Appleton Post Crescent, USA – Jul 26, 2014
In our barn, 10 feet up a main post, right where the roof joist meets the post, a short piece of two-by-four is nailed on diagonally for support.
The exposed end of that brace — actually measuring 1½ inches wide, despite the name — is the spot phoebes decided to build their nests for several years. One off-season, I nailed on a small piece of one-by-six to create a more stable nesting platform.
Word must have gotten out at some bird meeting about the relative luxury of this spot, encouraging a barn swallow couple to set up housekeeping in advance of the phoebes this year.
I know nests under the Oak Street Bridge have made swallows unpopular with motorists in Neenah this summer, but we were happy to host our barn swallows. They are graceful in flight and work overtime eating mosquitoes, especially when they need to regurgitate a mouthful for the kids at home every few minutes.
They are tidy parents, regularly removing the fecal sacks left by their young. That’s nice for the nest, but not so attractive for the barn floor. Late in spring, the swallow couple constructed their nest of mud, grass, feathers and a fine lining of llama hair.
The displaced phoebes set up housekeeping in an even more unlikely place. They assembled their nest on top of one of the sliding barn doors, on a surface less than two inches wide, with only a couple of inches of headroom.

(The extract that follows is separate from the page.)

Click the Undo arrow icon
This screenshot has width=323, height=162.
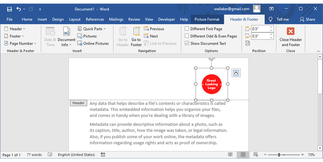tap(18, 9)
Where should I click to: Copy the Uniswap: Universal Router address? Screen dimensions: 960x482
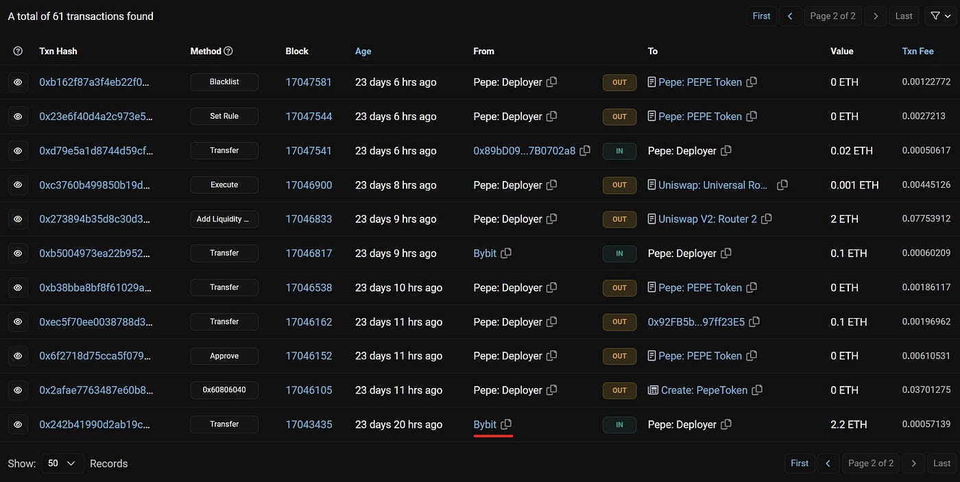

If Neenah drivers think a possible slight delay in a bridge project is a problem, how about having to carry every one of a couple of hundred bales of hay an extra 20 feet because you can’t get a hay wagon in through only half of a barn door?
For much of June, we only knew we had swallow chicks based on the cheeping sound. The swallows built their nest so close to the ceiling of the barn that it was impossible to look inside. Before long, we’d see two or three heads peeking out over the top of the nest, demanding more bugs.

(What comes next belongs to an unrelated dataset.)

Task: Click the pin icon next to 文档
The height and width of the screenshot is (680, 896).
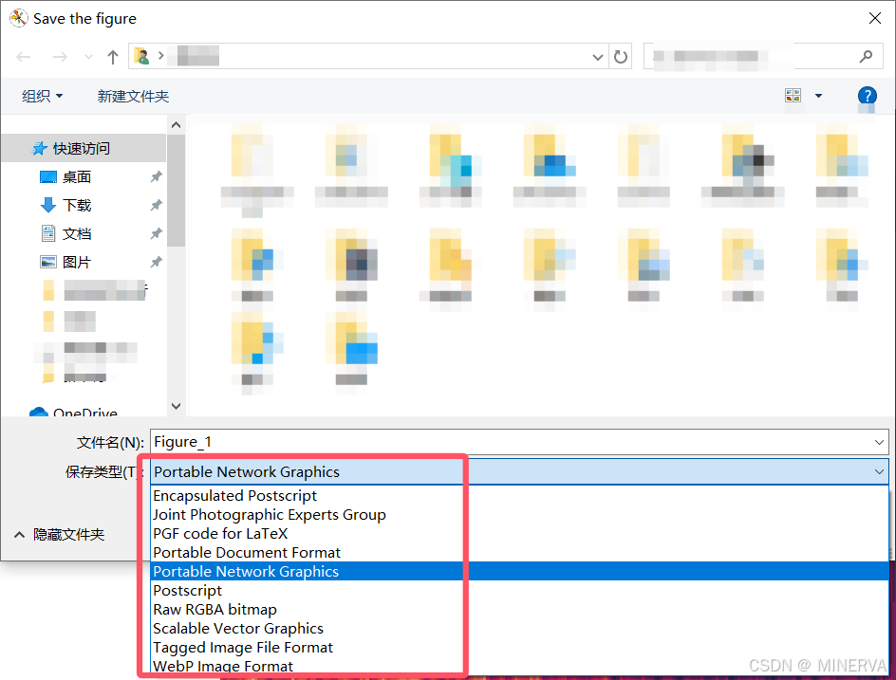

The harried parents would perch nearby on a bracket for a hanging plant, catching their breath.
When we walked in, the parents would scold us while flying a couple of laps around the inside of the barn and dart out of the open door, their iridescent purple backs flashing in the sun.
Fledging day came about two weeks ago. For several days, the chicks — we were now seeing four of them — looked to be bursting the nest at its seams. I spent considerable time looking at them through a camera lens, expecting they would be gone before day’s end. That magnified view showed me there actually were five chicks.
My wife got to witness them take flight. She watched as one of the adults, presumably mama, flew around the inside of the barn in a slow, very unswallowlike flutter. She would land on the plant bracket, then flutter up to the indoor basketball rim — the most use that the hoop in the Llamadome has gotten in some time — and flutter encouragingly back to the previous perch.
The first chick took the plunge, following mom first to the plant bracket and then to the rim. Another followed and then a third. Their parents led them out the open barn door and into the wide world beyond.
Two remained in the nest overnight, while their siblings returned to perch on a tiny ledge along the interior roof line. The next morning, the last two took wing. The runt remained inside on the narrow perch. Only when the rest of the brood had left did he finally find his way out the door.
Empty nest syndrome doesn’t last long for barn swallows. They look after their fledglings for only a day or two. Freed of responsibility for that generation, they immediately turn their attention to producing the summer’s second brood.